■ THE TASK: From the records, pick out and copy each line containing "linari".

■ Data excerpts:
- Opening Delimiter -
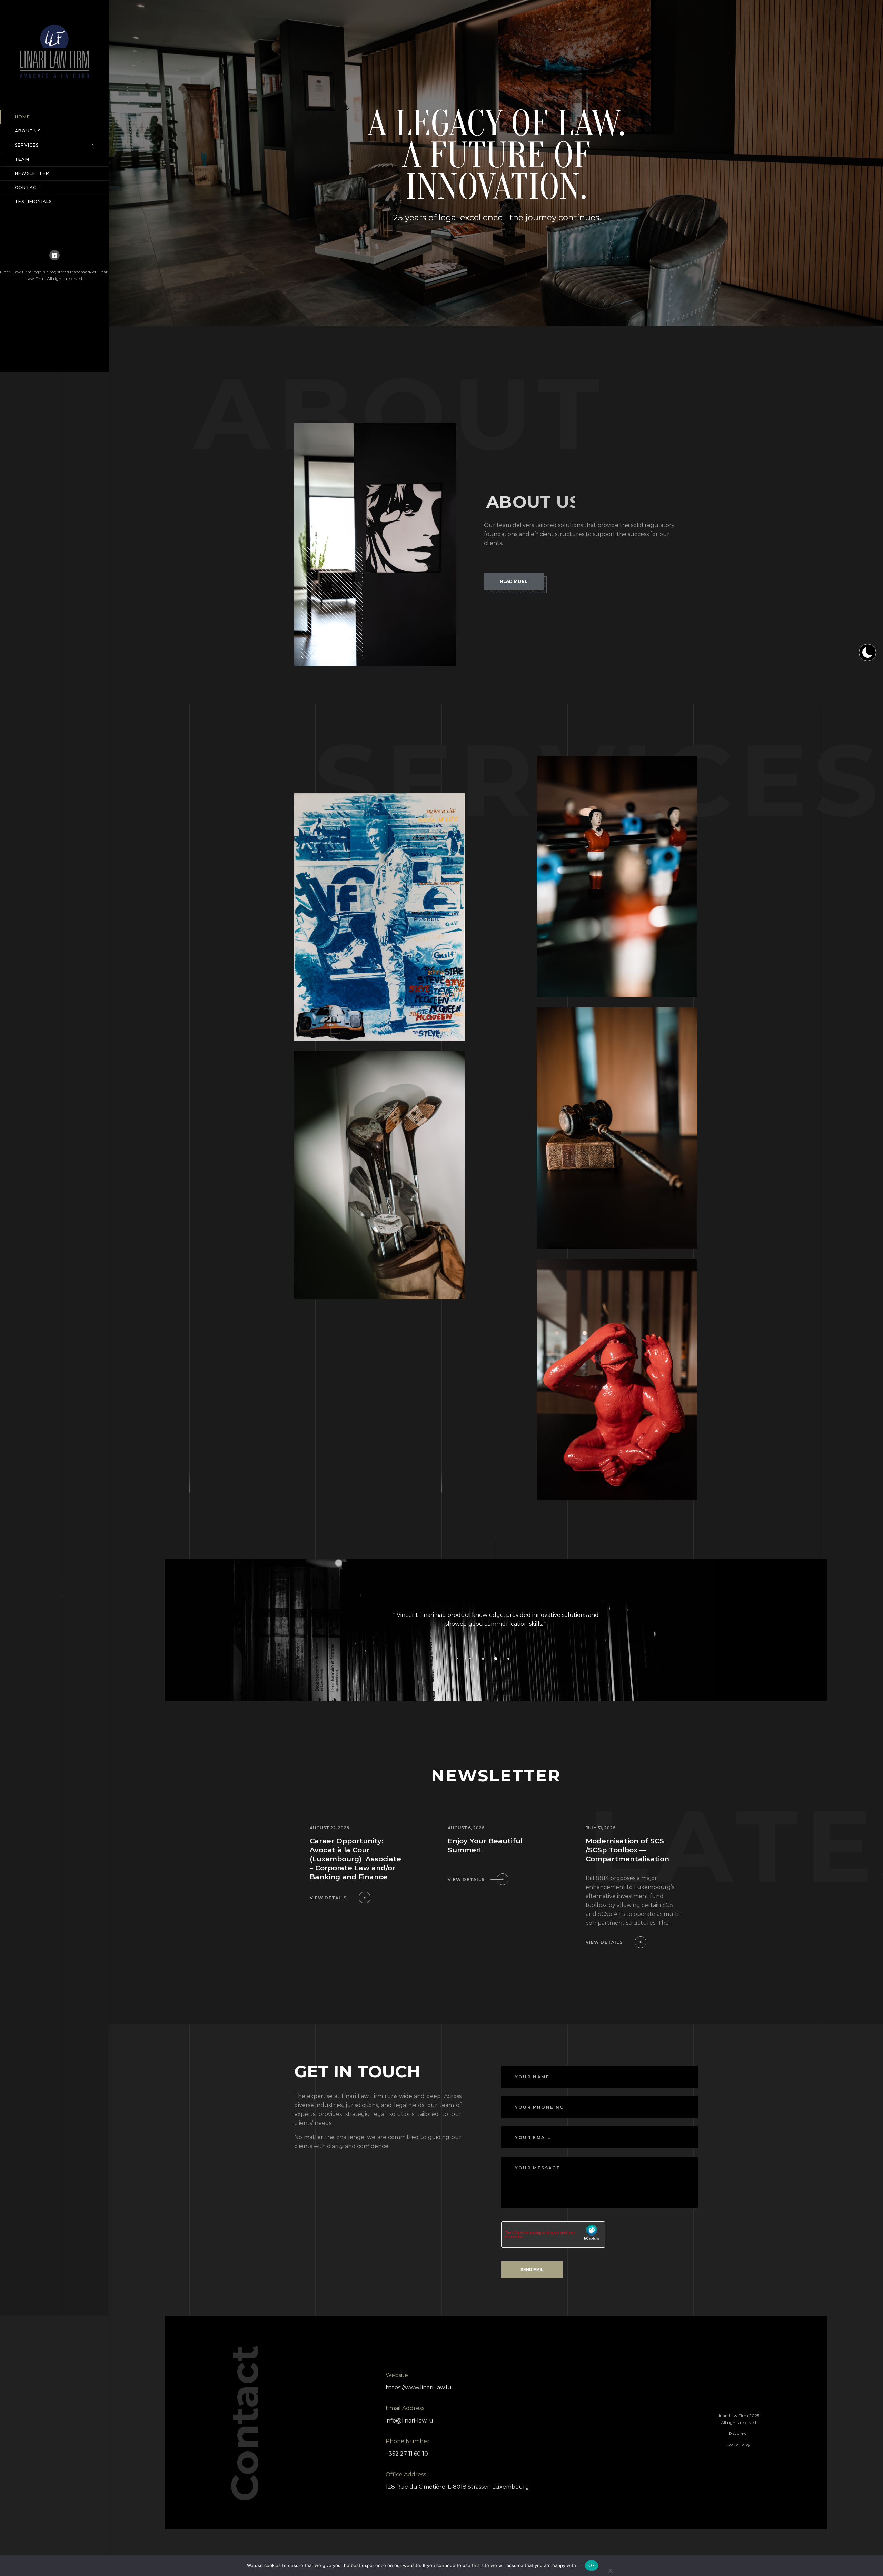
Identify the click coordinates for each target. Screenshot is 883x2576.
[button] (445, 1658)
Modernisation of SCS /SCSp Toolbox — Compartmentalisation (627, 1850)
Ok (591, 2565)
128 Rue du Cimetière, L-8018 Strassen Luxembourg (457, 2487)
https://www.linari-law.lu (419, 2387)
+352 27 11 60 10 (407, 2453)
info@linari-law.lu (409, 2420)
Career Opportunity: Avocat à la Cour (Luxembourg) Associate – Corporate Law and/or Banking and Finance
- Closing Delimiter -
■ SOLUTION:
https://www.linari-law.lu (419, 2387)
info@linari-law.lu (409, 2420)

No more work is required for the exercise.